On a recent outing with a few friends I found myself in a discussion on the various options for childbirth.  Having just watched ‘The Business of Being Born’ and having read up on different articles addressing the same issue, I felt that I had a few insights to bring to the table. However, this being a group of mostly women I found myself defending not my opinions, but my right to an opinion.  The logic was simple.  Since I do not have to suffer the physical pains and risks of child birth why should I have a say in how a child is born?  This got me thinking.  I began to consider the man’s role in the birthing process and how much influence he should have in the decision making process.  We all know the phrase ‘It takes two to tango’.  But what about after the tango?  Do the two partners separate as soon as the music ends?  Or does the duality mentioned in this common saying extend past the basic stages of this proverbial dance and continue well into birth process?
First off I want to preface my post by pointing out that, in the end, it is the woman who takes the brunt of the physical and mental travails involved in the birthing process.  As such it is the woman that must give the final stamp of approval to any decision regarding the childbirth. None the less I do feel there is a balance that can and should be met in all of the decisions revolving around this amazing process.
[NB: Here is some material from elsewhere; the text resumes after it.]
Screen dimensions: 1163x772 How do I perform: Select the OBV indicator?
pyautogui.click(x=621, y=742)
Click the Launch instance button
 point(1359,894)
Michael Odent, A leading obstetrician, states that delivering children would be a much easier process is women were left alone in the care of their midwife and that “The ideal birth environment involves no men.”  While this may describe his experience with childbirth I do not believe it represents an answer to the argument but instead reveals a byproduct of the way modern society defines female and male roles in the birthing process.  In Jerrold Shapiro’s book ‘When Men Are Pregnant: Needs and Concerns of Expectant Fathers’ he discusses how society pressures men into abiding by a set of contradicting expectations during child birth.  ‘The modern man is to let himself be vulnerable and emotional while simultaneously being stoic and guarded.’  Dr. Shapiro states that it is common for the father in a pregnancy to feel unable to talk with his partner about his emotional world during their pregnancy. This lack of deeper communication would naturally lead to an isolation of each partner in their respective roles.  The woman then turns to her female peers as a support group and the male continues to emotionally detach himself from the process while providing verbal support at best.  With little to no emotional connection regarding the pregnancy It can be understood then how professionals would prefer separation of the man and women during labor since that is the way the pregnancy was defined from the get go.
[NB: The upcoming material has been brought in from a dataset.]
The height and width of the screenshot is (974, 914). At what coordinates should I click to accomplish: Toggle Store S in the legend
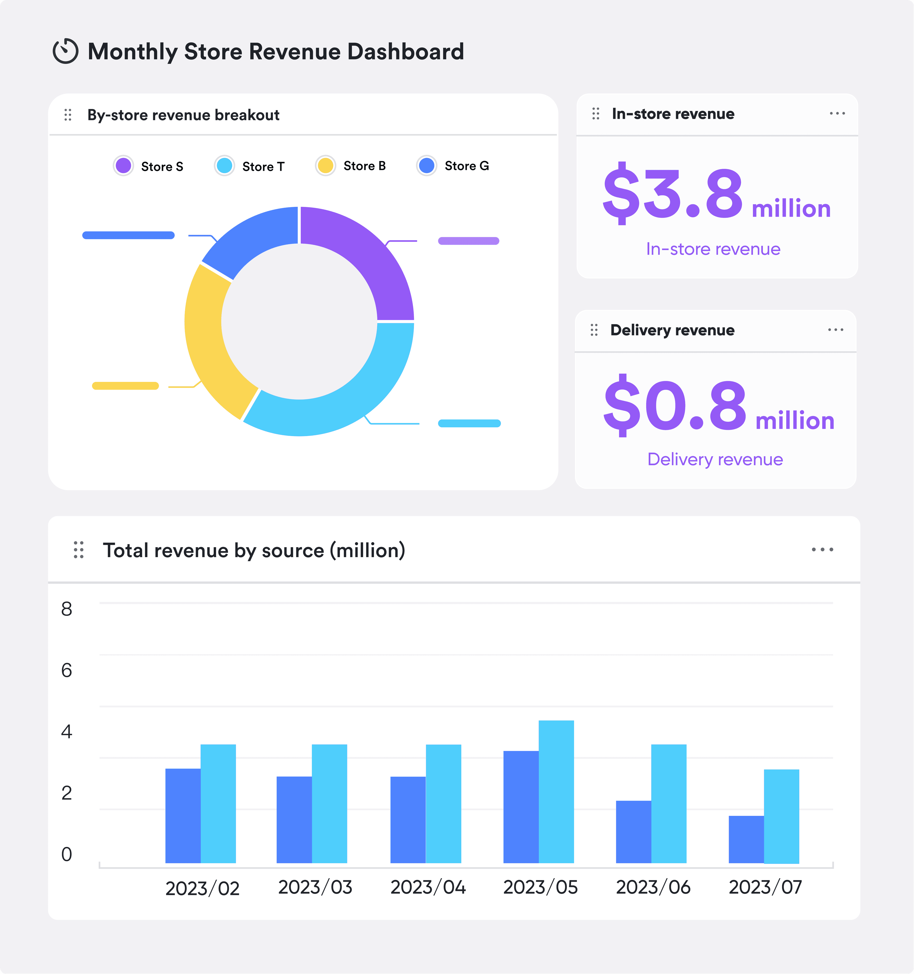tap(148, 166)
Just as in all other decision making in a relationship there stands the potential for both isolation and separation or for the strengthening and solidifying of each partner.  To suggest that the male partner has no say in the birthing choices suggests a hierarchical relationship in which the male’s opinion has little to no meaning.  The man should want to take an active role in the birthing process just as much as the woman should want him too.  When facing the positives and negatives of birthing options each partner’s opinion should be held as significant and be considered when making a final decision.
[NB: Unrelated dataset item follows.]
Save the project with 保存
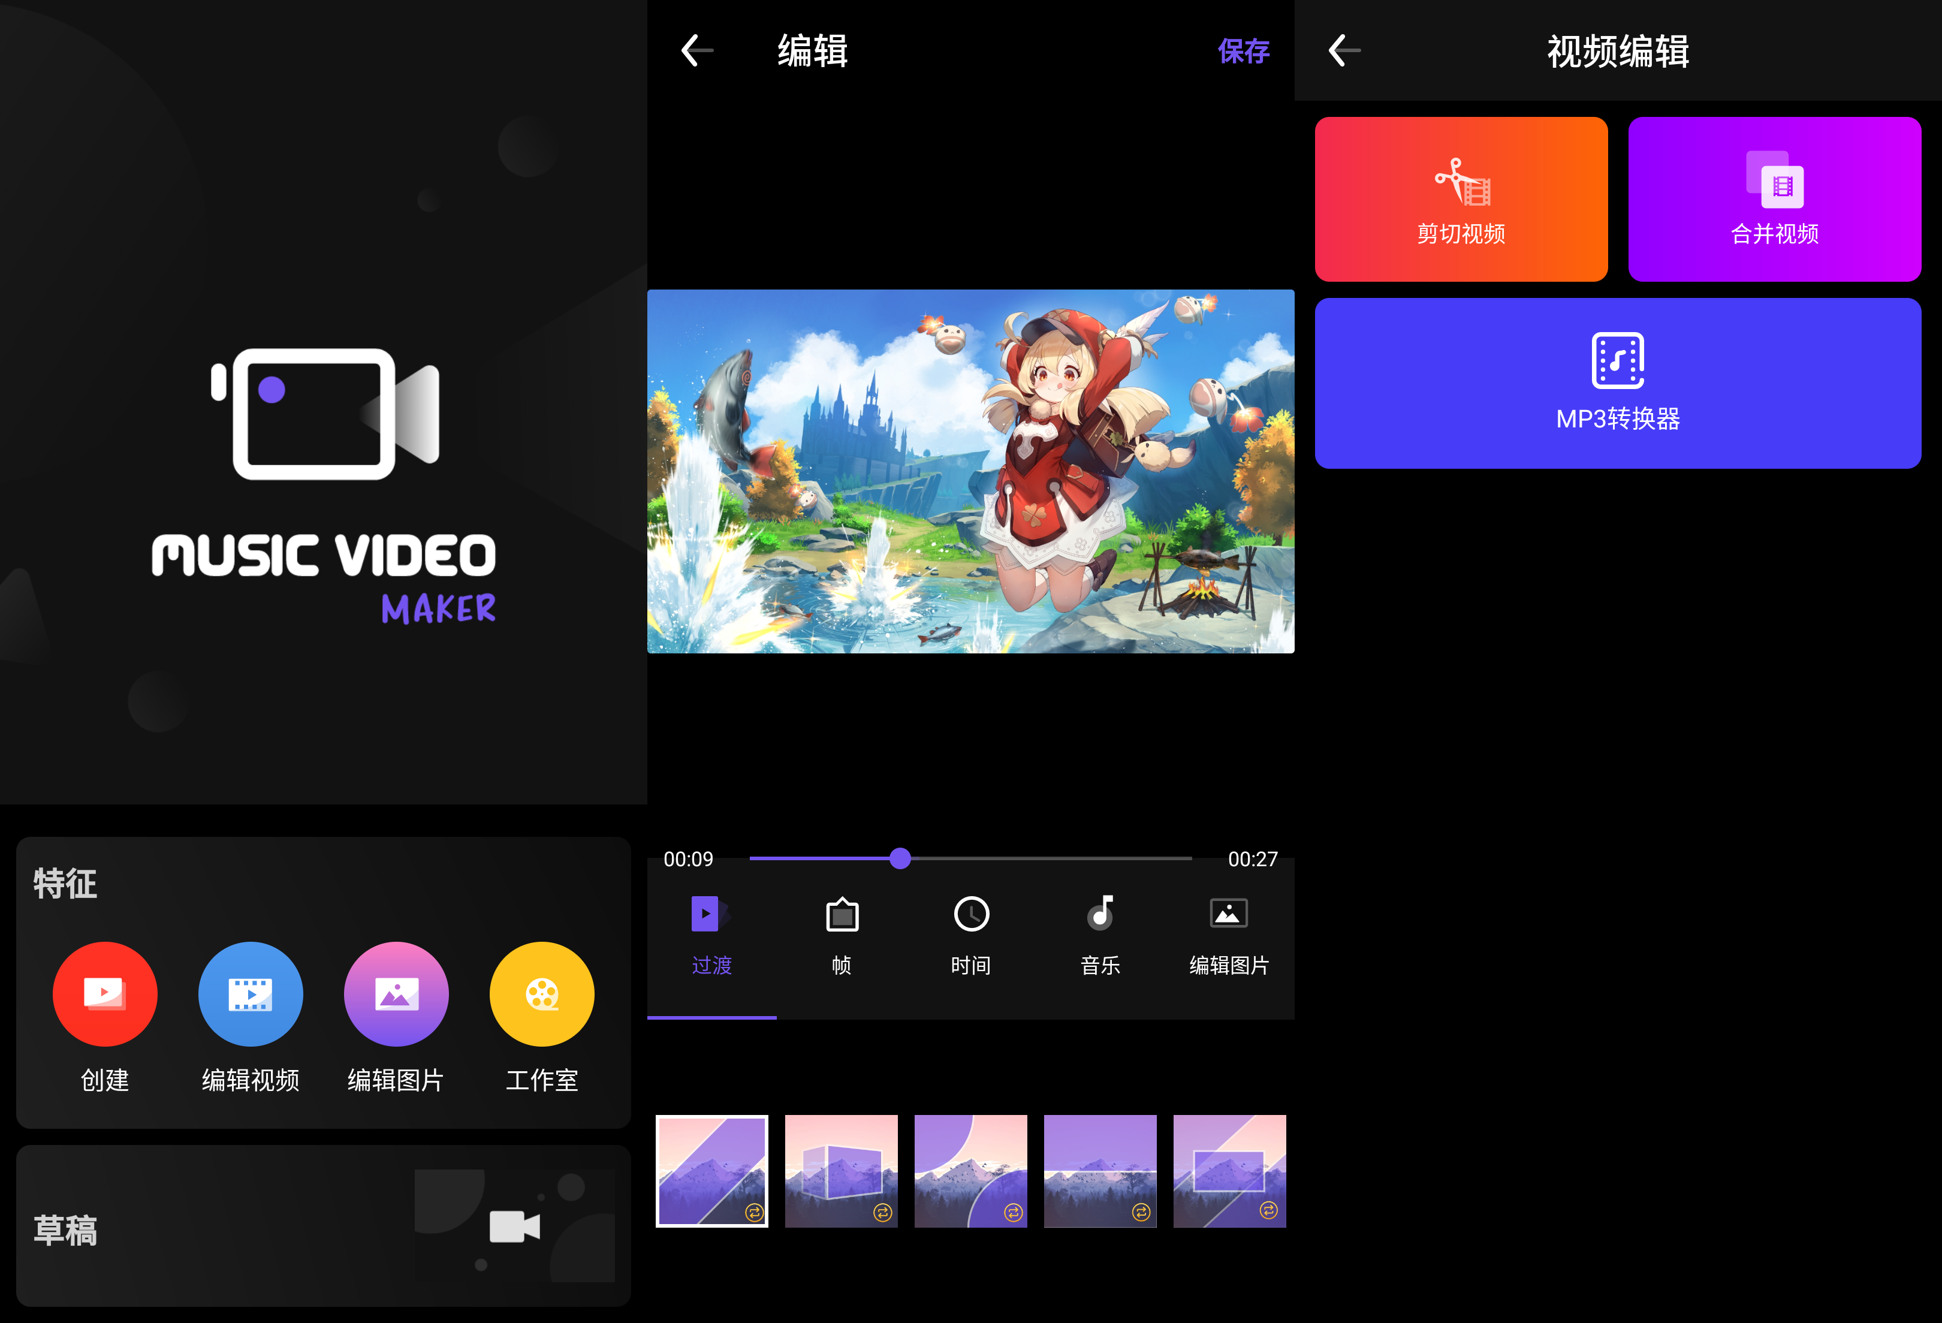 pos(1243,52)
Now the purpose of this post was not to discussing the positives and negatives of a natural birth, or when a cesarean is necessary.  I think those decisions should be made case by case between the expecting parents.  Just as with anything, it is unproductive to go into a conversation with a ‘it’s my way or the highway’ mentality.  Rarely are things so black and white.  What I did want to get across was the need for clearly defined roles throughout the birthing process.  Each partner needs to feel as though their voice is needed in order to bring their child into this world.  I hope that when that time comes for me to start a family my wife and I will be able to sit down and put in the time to do the research on our different options.  But in the end, after all is said and done, if my wife prefers a different method than what I think is best,  then I will respect her decision and support her in whatever she chooses.

—by NG


4 thoughts on “It Takes Two to Tango? Men and Childbirth

  1. Janille says:

    It disturbs me that both pregnant women and physicians want prospective fathers to be left out of the birthing process. From my own personal experience (multiple times) and that of other couples I know, the prepared father-to-be can be one of the best advocates for the woman. He is the one who can have the best chance of interpreting her emotions and wants in the pregnancy and birth process, he can be the one to support her concerns in discussion with physicians (even midwives!). A prepared father-to-be makes the likelihood of a positive birth outcome even more likely. Conversely, the uninformed, distanced and/or isolated father can contribute to negative pregnancy and birth outcomes. I would think that anyone wishing to promote a positive maternal outcome and experience would support and encourage fathers, not marginalize and dismiss them.

  2. GoodReason says:

    I think your wife (and children) will be very lucky to have a husband (and dad) that will actually take the time to research different birth options! A true partnership calls for this type of response.

  3. arigoose says:

    This is very interesting and led to many discussions between my husband and myself. I never gave much thought to the father’s role in the birthing process.

  4. Victoria Fox says:

    I wholeheartedly agree. The birth of a child is a defining moment in a marital relationship, and to turn to peers instead of your partner? That’s sad. Equally shared parenting has to start from day one.